UT attempts to address sexual misconduct with expanded faculty, staff training

Maria Mendez

In an anonymous spreadsheet listing accounts of sexual misconduct in academia, UT appears multiple times.

The spreadsheet “Sexual Harassment In the Academy: A Crowdsource Survey,” first reported on by The Wall Street Journal in January, is completely anonymous and unverified but has garnered attention because of the widespread accounts of misconduct. The University said it is reviewing the allegations.

“The source of this information is unknown,” University communications strategist Shilpa Bakre said in an email. “However, the University takes all complaints of discrimination/harassment seriously. The Office of Inclusion and Equity is therefore reviewing the allegations.”

The spreadsheet mimics the “Shitty Men in Media” list, which along with news investigations of film producer Harvey Weinstein, forced the media to begin confronting issues of sexual misconduct last October. These revelations sparked the Me Too movement, which has spread to multiple industries, including universities.

The University is limited in its ability to investigate the anonymous claims because they are unofficially reported and some are decades old, Bakre said. More credible concerns about inappropriate employee behavior and sexual misconduct at UT have arisen due to recent investigations from the Austin American-Statesman. However, the University has been working to prevent sexual misconduct by expanding employee training since last spring, Bakre said.

After UT System’s 2017 Cultivating Learning and Safe Environments report revealed the prevalence of sexual misconduct at UT in March, the University decided to hire an education coordinator to develop comprehensive faculty and staff training on its policies against sexual misconduct and gender discrimination. Texas’ labor code requires state agencies, such as UT, to offer employees courses defining harassment, assault, stalking and interpersonal violence as employee misconduct. The courses must be taken within 30 days of employment.

In addition to these course modules, Bakre said the University has always offered in-person training for faculty and staff. But with the education coordinator, the University is working to expand in-person training on “prevention, culture of respect, and personal accountability,” Bakre said.

Through the expanded in-person training, the University hopes to better communicate ethics focusing on behavioral and cultural change. The University does not currently have a campus-wide requirement for the in-person trainings. Instead, departments can request or require the trainings for their employees.

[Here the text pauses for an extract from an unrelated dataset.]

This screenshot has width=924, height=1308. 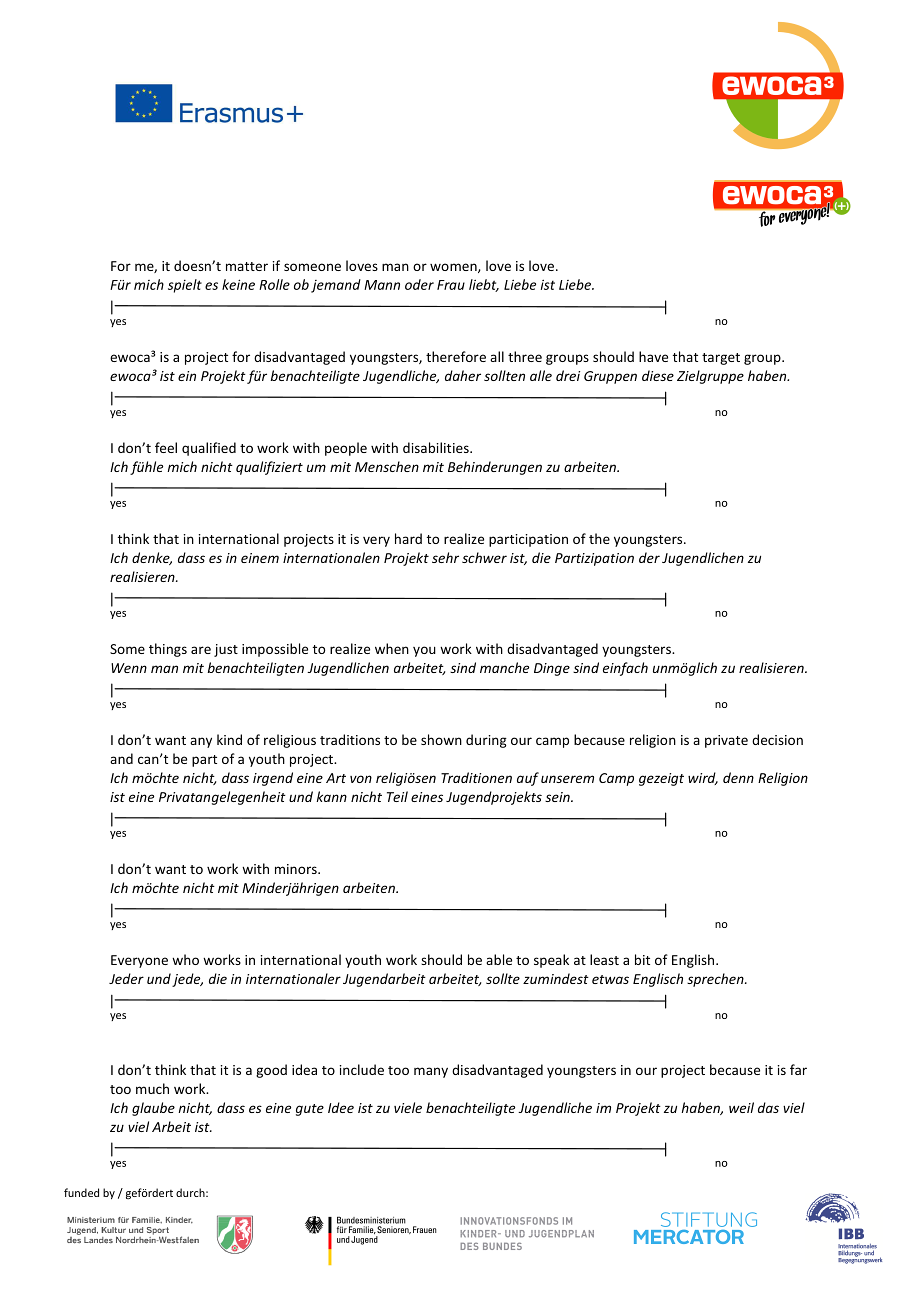 What do you see at coordinates (297, 869) in the screenshot?
I see `minors` at bounding box center [297, 869].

In the 2016–2017 academic year, the Title IX office provided in-person training to 843 employees. In January, the education coordinator provided 528 employees with training. However, the University employs more than 11,000 personnel, 3,385 faculty members and over 10,000 student employees, according to 2017 UT System and UT data. 

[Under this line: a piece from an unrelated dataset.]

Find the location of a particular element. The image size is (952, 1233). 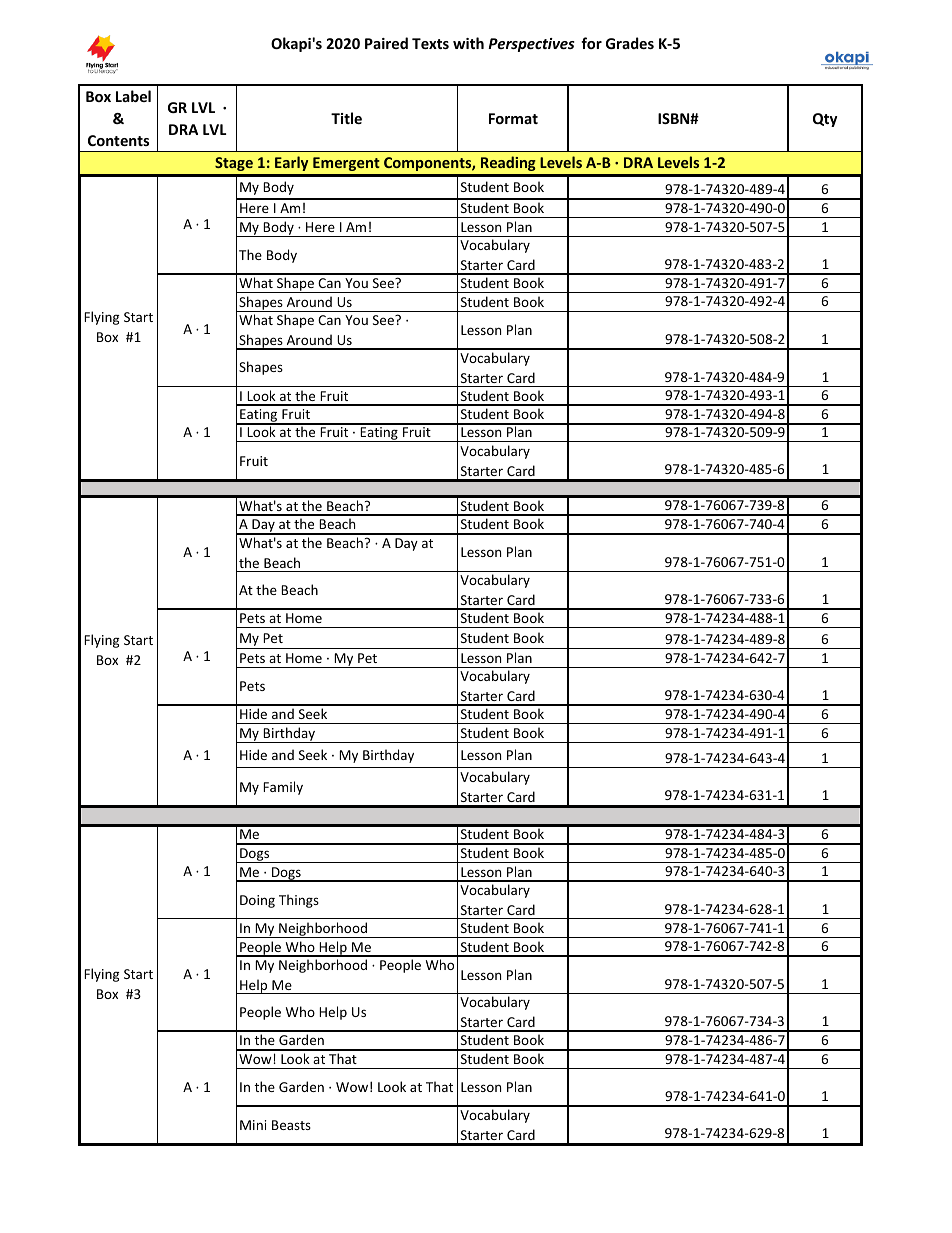

Label is located at coordinates (133, 96).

Elizabeth Matlock, senior human resource coordinator for UT’s Harry Ransom Center, said she recently worked with the education coordinator to provide all of the Ransom Center’s staff in-person trainings. Unlike the required state modules, Matlock said the in-person training encouraged staff members to ask questions.

“We talked through several scenarios in small groups and were able to share perspectives and ask questions unique to our institution,” Matlock said in an email.

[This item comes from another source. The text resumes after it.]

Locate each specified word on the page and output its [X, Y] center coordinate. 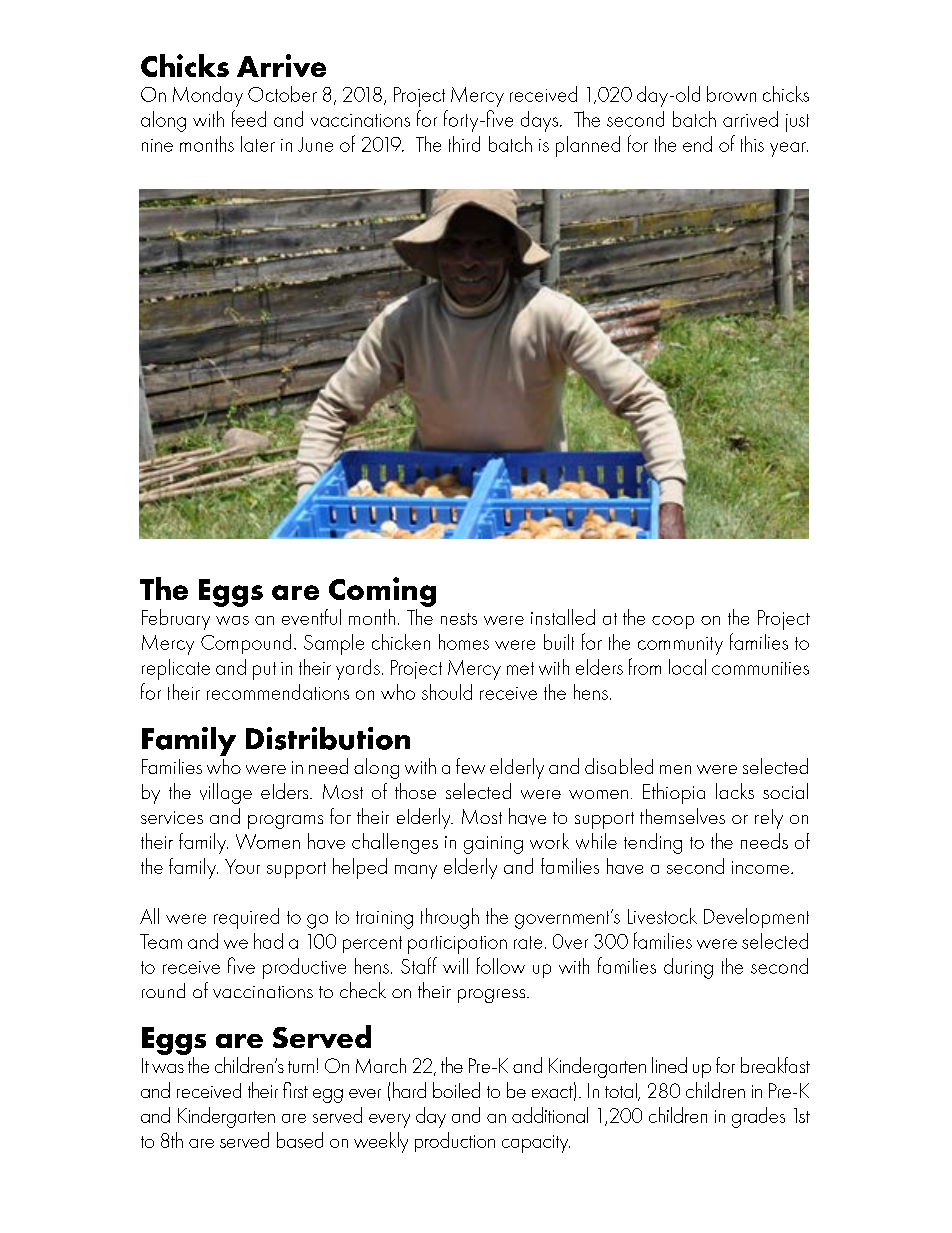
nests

Government and Plan II senior Austin Smith took a similar in-person training as a resident assistant and said he hopes more University departments will offer in-person training to employees in order to combat sexual misconduct.

“I think that one solution is making sure that authorities on campus are aware of the nuances of (sexual misconduct),” Smith said.

Editor's Note: This story has been edited to clarify that in-person training was provided to 843 employees in the 2016-2017 academic year. A previous version stated that 843 in-person trainings were given in the 2016-2017 academic year. The Daily Texan regrets this error.